▶ **TRECHO DO TEXTO**:
26 de dezembro de 2017

Marcelus Bob em alta voltagem (mas não dá choque)


Foto: divulgação

Paulo Jorge Dumaresq

“Eu sou rockeiro, cara!”, foi o mantra repetido quase que exaustivamente pelo artista plástico, grafiteiro, rockeiro e possibilista, Marcelus Bob, em sua casa-atelier, tatuada com o número 757, na rua Gonçalves Ledo, Cidade Alta, no decorrer da nossa conversa. Atrasado 25 minutos, cinco a mais do que o repórter, ao “adentrar o recinto” dá boas-vindas e pergunta se vai tudo bem. À minha chegada, a primeira-dama Nilza, preocupada com a demora do marido, informara que ele saíra antes do almoço e até 15h20 de uma quinta-feira de calor africano, ainda não dera notícia. Liga para o Sebo Vermelho, de José Abimael Silva, e nada de Marcelus Bob. Até que, enfim, ei-lo.
Nas preliminares da entrevista, a primeira experiência sonora é o álbum Hot Rats, de Frank Zappa. Claro ficou que eu não estava na frente de uma pessoa formal. Nem normal. Uma entidade, talvez.  “Coloque que a entrevista foi paga”, sugere. De repente, cantarola a música Salve a Mulatada Brasileira, de Martinho da Vila, mas ressalva que só recebe repórteres ouvindo rock and roll. A entrevista começa “oficialmente” ao som do álbum Cheap Thrills, da banda norte-americana Big Brother & The Holding Company, apresentando Janis Joplin nos vocais.
Pergunto ao artista de 50 anos se Marcelus Bob existe mesmo ou é uma possibilidade prática. “Que é fictício, é, lógico. No entanto, é holográfico e possibilista, senão nas esquinas ninguém encontraria”, manda ver. Apuro como tudo começou e Bob se esquiva de comentar sobre a gênese de sua trajetória artística. “Eu não sei como nada começou, porque se alguém souber como escolhe a profissão me avise. Não sei nem pra onde vão essas coisas. Só sei que existe muita coisa, até porque Let’s Spend The Night Together”, cita o velho hit da banda inglesa Rolling Stones.
Para homenagear o quinteto inglês de rhythim and blues, fazendo justiça à sua condição de rockeiro, captura o violão folk e executa Time Is On My Side, outro standard stoniano. “A coisa que eu mais curto é rock and roll. Não tem pra onde correr”, reforça. Tento desvirtuar Bob de seu transe rockeiro, pedindo para ele contar como foi a sua passagem pelo atelier da antiga Escola Técnica Federal do Rio Grande do Norte (Etfrn), hoje Cefet, e a influência de Thomé Filgueira na sua arte.

▶ **INSTRUÇÕES DA TAREFA**: Escreva a continuação da reportagem sobre Marcelus Bob, começando logo depois da última frase do trecho acima.

▶ **LINHAS DE DADOS**:
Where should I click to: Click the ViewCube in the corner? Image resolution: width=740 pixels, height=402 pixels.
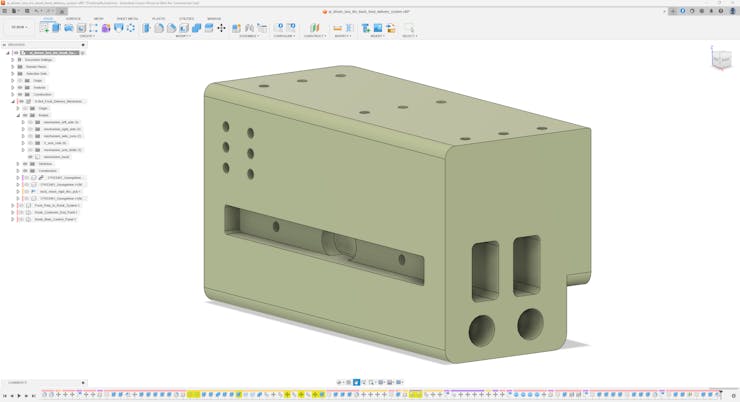(721, 60)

▶ **RESPOSTA AO PROBLEMA**:
Parece que consigo tirá-lo temporariamente do mundo dos acordes dissonantes e ele responde, pelos mil alto-falantes, que por lá passaram grandes artistas plásticos de renome em Natal, mencionando Carlos Sérgio Borges, César Revoredo e João Natal. “Isto foi pela possibilidade do profeta Thomé Filgueira dar liberdade às pessoas que no momento tinham artes plásticas no sangue”, anota.
Na sua visão, Filgueira não influenciou ninguém. Ele apenas falava a verdade e outras tantas coisas a respeito de liberdade. Tento arrancar do artista quem ele admira no mundo pictórico: “não admiro ninguém. Eu nem me auto-admiro”, dispara. Diz que quem o influencia é o ser humano. Quando acorda glorifica Jesus, Maria Santíssima, Deus e Paramahansa Yogananda. Ao cabo da resposta, Janis Joplin canta Piece Of My Heart. Indago como ele se define enquanto artista plástico. “Rapaz, no dia em que eu me autodefinir como artista plástico é porque foi nesse dia que eu abandonei o planeta. Obrigado. Peace and love. Eu sou assim meio espiritual e místico. Porque eu rezo para a Igreja Católica, para os crentes e para os hare krishna”, concilia o ecumênico artista.
Não soube dizer quantas exposições individuais e coletivas realizou. Só lembra que a primeira foi em 1980, no Sesc Centro, dividindo o espaço e as atenções com Kézia Souza Chagas. Desde então já desenvolveu 25 temáticas distintas, divididas em séries. No total, são mais de cinco mil obras. “É muita produção”, gaba-se.

Música

Agora tento desbravar o lado musicista de Marcelus Bob. Afirma que não é músico. É rockeiro. E pede ao repórter para citá-lo como tal. Na alta voltagem da entrevista, canta em alto e bom som a capela de Perfect Strangers, clássico da banda britânica Deep Purple. Pegando carona no surto, inquiro em que momento a música surge na vida dele. “A minha mãe cantora de coral soprano cantava para me ninar embaixo da Pedra do Rosário, às margens do rio Potengi, cara. Eu gostaria de ser um músico, mas o meu pai me dizia que homem que vivia para cima e para baixo com um violão debaixo do braço vira cachaceiro. Aquilo me deixou debilitado psicológica e musicalmente”, confessa, para, em seguida, dizer que as suas cores são as da música.
Conforme o artista, toda vez que vai iniciar um trabalho pictórico, a primeira providência é escolher uma obra musical para ouvir, de acordo com o tema a ser desenvolvido. “Artes plásticas é muito musical. A diferença que tem da música é que é pictórico, é imagem. No entanto, é tudo música. No dia em que as cores deixarem de ser música, vai se acabar a música ou as artes plásticas. Vai ser bem louco. Muita gente vai sofrer. Já pensou o mundo sem música ou artes plásticas? O que seria da humanidade? O que seria das plantas?”, indaga.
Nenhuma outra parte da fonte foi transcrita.